Die Folgen der Nachrichtenflut

Doch nicht nur die Menge an Nachrichten, die auf uns einprasselt, ist auf Social-Media-Plattformen größer – auch die Art, wie sie Nachrichten vermitteln, ist anders. „Sensationsjournalismus erhält viel Aufmerksamkeit. Er setzt auf reißerische Schlagzeilen, um Klicks zu generieren. Algorithmen in sozialen Medien verstärken diesen Effekt, indem sie solche Inhalte priorisieren“, erklärt Jan Michael Rasimus von der Dualen Hochschule Baden-Württemberg Karlsruhe. „So entsteht leicht ein verzerrtes Weltbild, das sich vorwiegend auf negative Ereignisse konzentriert.“

Das bleibt nicht ohne Folgen. Der ständige Kontakt zu solchen negativen Informationen kann dazu führen, dass wir uns abkapseln, uns vor der Zukunft fürchten oder uns ständig ärgern – aber auch dazu, dass wir uns gar nicht mehr mit Nachrichten beschäftigen.
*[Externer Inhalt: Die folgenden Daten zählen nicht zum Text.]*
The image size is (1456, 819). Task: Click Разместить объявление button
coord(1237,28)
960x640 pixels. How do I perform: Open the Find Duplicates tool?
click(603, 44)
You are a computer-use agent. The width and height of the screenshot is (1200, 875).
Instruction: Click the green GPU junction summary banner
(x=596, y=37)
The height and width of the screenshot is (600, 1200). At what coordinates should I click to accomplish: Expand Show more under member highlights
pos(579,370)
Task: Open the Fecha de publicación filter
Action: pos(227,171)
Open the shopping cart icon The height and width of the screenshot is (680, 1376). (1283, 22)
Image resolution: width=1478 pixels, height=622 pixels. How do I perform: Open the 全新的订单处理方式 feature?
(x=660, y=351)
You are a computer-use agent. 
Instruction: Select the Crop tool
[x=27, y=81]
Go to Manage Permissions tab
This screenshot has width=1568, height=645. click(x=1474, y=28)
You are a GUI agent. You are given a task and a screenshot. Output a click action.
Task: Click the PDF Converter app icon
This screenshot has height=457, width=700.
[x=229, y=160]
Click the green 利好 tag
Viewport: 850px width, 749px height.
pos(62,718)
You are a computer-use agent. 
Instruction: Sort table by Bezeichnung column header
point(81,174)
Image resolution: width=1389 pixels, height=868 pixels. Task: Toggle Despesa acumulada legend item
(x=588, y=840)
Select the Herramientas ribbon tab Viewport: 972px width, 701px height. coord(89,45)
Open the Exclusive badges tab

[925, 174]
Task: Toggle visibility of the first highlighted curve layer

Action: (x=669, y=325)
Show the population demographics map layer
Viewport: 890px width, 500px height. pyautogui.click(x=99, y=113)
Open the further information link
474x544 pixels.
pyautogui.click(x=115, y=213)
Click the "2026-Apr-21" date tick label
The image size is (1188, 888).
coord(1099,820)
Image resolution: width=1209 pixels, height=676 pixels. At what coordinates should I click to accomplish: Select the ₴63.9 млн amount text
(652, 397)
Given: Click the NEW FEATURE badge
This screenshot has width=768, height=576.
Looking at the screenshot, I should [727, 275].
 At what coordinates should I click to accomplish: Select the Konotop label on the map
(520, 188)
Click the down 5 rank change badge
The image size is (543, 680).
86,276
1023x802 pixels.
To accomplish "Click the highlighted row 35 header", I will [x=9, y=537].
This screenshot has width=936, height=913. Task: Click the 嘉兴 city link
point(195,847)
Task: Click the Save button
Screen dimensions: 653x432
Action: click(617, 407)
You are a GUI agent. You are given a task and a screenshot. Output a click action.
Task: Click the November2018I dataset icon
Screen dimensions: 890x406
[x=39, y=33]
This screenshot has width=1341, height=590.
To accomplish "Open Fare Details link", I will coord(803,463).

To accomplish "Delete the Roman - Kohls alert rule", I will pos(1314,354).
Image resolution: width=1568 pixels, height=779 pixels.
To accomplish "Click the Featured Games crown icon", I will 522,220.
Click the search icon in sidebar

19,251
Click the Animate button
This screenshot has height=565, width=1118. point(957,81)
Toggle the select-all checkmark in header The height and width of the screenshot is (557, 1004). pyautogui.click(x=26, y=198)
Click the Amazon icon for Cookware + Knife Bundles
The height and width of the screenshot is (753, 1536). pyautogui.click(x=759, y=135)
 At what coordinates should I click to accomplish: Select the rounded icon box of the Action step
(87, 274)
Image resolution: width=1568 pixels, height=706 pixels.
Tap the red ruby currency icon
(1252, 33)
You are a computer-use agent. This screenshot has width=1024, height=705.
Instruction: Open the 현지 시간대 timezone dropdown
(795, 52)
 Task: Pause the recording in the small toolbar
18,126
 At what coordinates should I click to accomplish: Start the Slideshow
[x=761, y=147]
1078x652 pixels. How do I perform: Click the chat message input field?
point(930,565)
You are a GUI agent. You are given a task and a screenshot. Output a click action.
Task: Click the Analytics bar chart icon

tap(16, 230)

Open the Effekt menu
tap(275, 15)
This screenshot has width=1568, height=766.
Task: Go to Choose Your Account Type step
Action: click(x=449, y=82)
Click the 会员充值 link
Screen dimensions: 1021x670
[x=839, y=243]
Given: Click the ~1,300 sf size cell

In den meisten Ländern ist das Interesse an Nachrichten in den letzten zehn Jahren um etwa 20 Prozent gesunken, wie der jüngste Digital News Report des Reuters Institute for the Study of Journalism zeigt.

Experten befürchten, dass die Vermeidung von Nachrichten auch die Demokratie gefährden könnte, da diese von offenem Austausch, Debatten und der Beteiligung an politischen Prozessen lebt. All das setzt jedoch voraus, dass Menschen über das aktuelle Geschehen Bescheid wissen.

Bewusster Konsum statt ständiger Häppchen

Aber warum überfordert uns die ständige Nachrichtenflut überhaupt? „Unser Gehirn ist darauf ausgerichtet, Gefahren frühzeitig zu erkennen“, erklärt Rasimus. „Doch in der digitalen Welt gibt es keine Pause mehr. Die permanente Konfrontation mit negativen Nachrichten hält unser Stresssystem in Daueralarmbereitschaft.“ Das kann uns erschöpfen und so zu Angst oder depressiver Stimmung führen.

Um „News Fatigue“ zu vermeiden, rät Rasimus dazu, feste Zeitfenster für den Nachrichtenkonsum einzuplanen und bewusst digitale Pausen im Alltag zu schaffen. Zusätzlich sollten wir qualitativ hochwertige, verlässliche Medien den schnellen Sensationsmeldungen vorziehen. „Das reduziert Stress und fördert ein ausgewogenes Bild der Realität.“ Es kann auch helfen, bewusst Nachrichten zu konsumieren, die sich auf positive Entwicklungen konzentrieren. Auf vielen Social-Media-Plattformen gibt es Accounts, die ausschließlich solche „Good News“ posten.

„Wir sollten Nachrichten nicht meiden, sondern gezielt und reflektiert konsumieren“, so Rasimus.